An a cappella opera sung by three female characters working in a sweatshop
STITCH by Juliet Palmer and Anna Chatterton, directed by Ruth Madoc-Jones, with Neema Bickersteth, Christine Duncan and Patricia O’Callaghan. Presented by urbanvessel and the Theatre Centre (1087 Queen West). Opens Wednesday (May 26) and runs to May 30, Wednesday-Friday 8 pm, Saturday 7 pm, matinees Saturday and Sunday 2:30 pm. $20, Saturday evening benefit $100. 416-538-0988. See Listing.
Ever think about the fact that we often wear garments sewn by people we don’t know?[rssbreak]
“It’s pretty amazing that our clothing – the architecture, the housing for our bodies – has connections to individuals we’ll never meet,” says composer Juliet Palmer.

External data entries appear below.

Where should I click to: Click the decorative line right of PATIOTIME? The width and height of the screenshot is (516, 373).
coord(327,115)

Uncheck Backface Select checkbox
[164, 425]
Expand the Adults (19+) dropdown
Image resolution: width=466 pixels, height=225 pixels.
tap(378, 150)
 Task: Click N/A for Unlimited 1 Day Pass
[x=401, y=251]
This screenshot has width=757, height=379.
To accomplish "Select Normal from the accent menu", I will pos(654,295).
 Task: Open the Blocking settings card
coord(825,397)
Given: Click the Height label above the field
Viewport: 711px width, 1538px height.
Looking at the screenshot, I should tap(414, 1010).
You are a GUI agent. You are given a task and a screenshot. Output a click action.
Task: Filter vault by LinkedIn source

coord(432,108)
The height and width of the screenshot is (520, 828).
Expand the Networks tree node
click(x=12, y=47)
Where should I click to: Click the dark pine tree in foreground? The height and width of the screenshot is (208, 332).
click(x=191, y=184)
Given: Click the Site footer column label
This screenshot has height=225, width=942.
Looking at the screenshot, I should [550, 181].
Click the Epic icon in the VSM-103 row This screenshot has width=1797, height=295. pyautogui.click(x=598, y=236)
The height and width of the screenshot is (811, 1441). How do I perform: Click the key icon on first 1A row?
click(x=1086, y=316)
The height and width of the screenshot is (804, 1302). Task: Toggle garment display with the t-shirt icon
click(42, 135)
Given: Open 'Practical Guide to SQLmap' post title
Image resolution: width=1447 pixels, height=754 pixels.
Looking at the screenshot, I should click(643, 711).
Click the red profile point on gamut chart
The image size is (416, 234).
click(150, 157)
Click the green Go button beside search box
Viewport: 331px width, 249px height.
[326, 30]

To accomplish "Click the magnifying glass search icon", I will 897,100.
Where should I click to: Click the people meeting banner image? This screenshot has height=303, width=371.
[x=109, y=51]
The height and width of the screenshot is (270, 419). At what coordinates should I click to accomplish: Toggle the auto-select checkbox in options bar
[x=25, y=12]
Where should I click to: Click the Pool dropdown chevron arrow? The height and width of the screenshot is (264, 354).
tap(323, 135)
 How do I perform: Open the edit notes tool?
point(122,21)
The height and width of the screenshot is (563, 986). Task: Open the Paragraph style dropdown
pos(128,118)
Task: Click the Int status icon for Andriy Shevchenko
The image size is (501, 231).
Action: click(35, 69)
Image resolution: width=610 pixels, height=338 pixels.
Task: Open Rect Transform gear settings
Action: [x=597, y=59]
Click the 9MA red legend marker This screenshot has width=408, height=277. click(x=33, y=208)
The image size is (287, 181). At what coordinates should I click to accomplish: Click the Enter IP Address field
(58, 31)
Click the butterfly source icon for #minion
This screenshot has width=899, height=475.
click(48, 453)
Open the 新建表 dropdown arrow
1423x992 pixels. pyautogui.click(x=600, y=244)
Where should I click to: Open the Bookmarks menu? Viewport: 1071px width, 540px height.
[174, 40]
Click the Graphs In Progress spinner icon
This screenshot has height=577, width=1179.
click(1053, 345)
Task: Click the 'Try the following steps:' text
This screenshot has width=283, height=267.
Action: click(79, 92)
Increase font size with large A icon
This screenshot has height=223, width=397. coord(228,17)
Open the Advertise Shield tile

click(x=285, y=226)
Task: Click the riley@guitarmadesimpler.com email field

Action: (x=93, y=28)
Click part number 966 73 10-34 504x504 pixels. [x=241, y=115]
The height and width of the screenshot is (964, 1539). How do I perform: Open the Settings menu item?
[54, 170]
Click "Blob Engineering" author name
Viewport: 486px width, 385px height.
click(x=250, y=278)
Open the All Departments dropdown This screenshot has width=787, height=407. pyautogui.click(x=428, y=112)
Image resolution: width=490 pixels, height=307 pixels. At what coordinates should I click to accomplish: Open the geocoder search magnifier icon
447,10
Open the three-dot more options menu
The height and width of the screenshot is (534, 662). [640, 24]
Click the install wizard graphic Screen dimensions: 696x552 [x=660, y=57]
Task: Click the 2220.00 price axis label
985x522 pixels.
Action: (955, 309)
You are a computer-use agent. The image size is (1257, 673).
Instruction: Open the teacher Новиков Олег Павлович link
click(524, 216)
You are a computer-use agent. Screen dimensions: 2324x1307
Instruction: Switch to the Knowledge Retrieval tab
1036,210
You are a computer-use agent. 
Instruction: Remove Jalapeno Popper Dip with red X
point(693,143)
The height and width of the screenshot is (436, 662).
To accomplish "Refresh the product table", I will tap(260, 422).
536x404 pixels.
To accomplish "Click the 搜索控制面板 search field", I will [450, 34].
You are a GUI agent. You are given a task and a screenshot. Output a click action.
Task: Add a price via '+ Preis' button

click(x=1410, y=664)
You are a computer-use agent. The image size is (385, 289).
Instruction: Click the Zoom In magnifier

The fact struck both Palmer and librettist Anna Chatterton, who took the image of an anonymous woman sitting at a sewing machine and developed it into Stitch, an a cappella opera sung by three female characters working in a sweatshop.
“Technically, it’s not a cappella,” smiles Palmer, “because we use a variety of sewing machines to create musical sounds. They may be pieces of domestic machinery, but when they operate they make various percussive sounds that support the work of the three singers.
“We play with the distinctive voice of each sewing machine, from the light whirring, whistling sounds of an old-fashioned treadle machine to the chugging sound of a 40s electric machine.”
Created by urbanvessel, the Dora-nominated production had a sold-out run at Free Fall two years ago and returns for a brief stay at the Theatre Centre following a BC tour.
“The piece was developed when we were in residence at the Centre, in fact,” recalls Palmer, who composes chamber music, dance, music theatre and symphonic works.
“During the process we wondered what the inner world of that initial solitary figure might be, what sorts of escapist thoughts she had while doing repetitive menial labour.
“There was a great deal of improvisation, going away to write and then returning to workshop some more. Initially we used large quantities of fabric, but ironically there’s little of it left in the final version. We did a lot of ripping of fabric, primarily for the sound.”
Early on, the company realized they had to remove the needles from the sewing machines.
“At first I thought there would be an enormous amount of sewing, but it turned out to be dangerous to use needles when the three women were singing such challenging music. So now we have the sound of the machines and a refined physical language that relates to the action of sewing.”
Sewing also influences Chatterton’s text, a non-narrative series of songs, duets and trios that rely on sewing vocabulary, the language of creating garments and various types of stitches.
“There’s a richness in words like ‘chain stitch,’ ‘whip stitch’ and ‘lock stitch,’ as well as something really playful in the phrase ‘frog toggle.’
“The words take on new meanings in this context. For instance, ‘Pinstripe is watching our logo’ has a tenseness, with the suggestion of an unseen male overseer in this sweatshop always keeping an eye on the women who are under the gun, working to a deadline and unable to buck the system.
“They are, to use an image from the show, hemmed in by their work.”
Palmer’s music ranges from a hurtin’ country song to repetitive, minimalist numbers that echo the mechanized nature of factory sewing.
“The response to the production has been great, even from people who don’t have the sewing vocabulary. Some audience members have worked in a similar setting and understand the dynamic among the workers.
“But it speaks to people from all different cultures. A Burmese woman told us about women in the marketplace back home who sewed whatever a buyer wanted on tiny hand-cranked machines. Another had memories of working in a sweatshop on Spadina years ago.”
Unlike the duo’s earlier work Slip, a site-specific piece staged in the Harrison Baths, Stitch reflects a woman’s world in both the creative process and finished product.
“For me, the collective nature of Stitch means it’s not like assembling a garment but like making a quilt, with each segment a unique part within the whole.”
The May 29 evening performance is a benefit to fund the Theatre Centre’s development of new works. It’s preceded by a reception and discussion with Palmer and directors Atom Egoyan and Tom Diamond.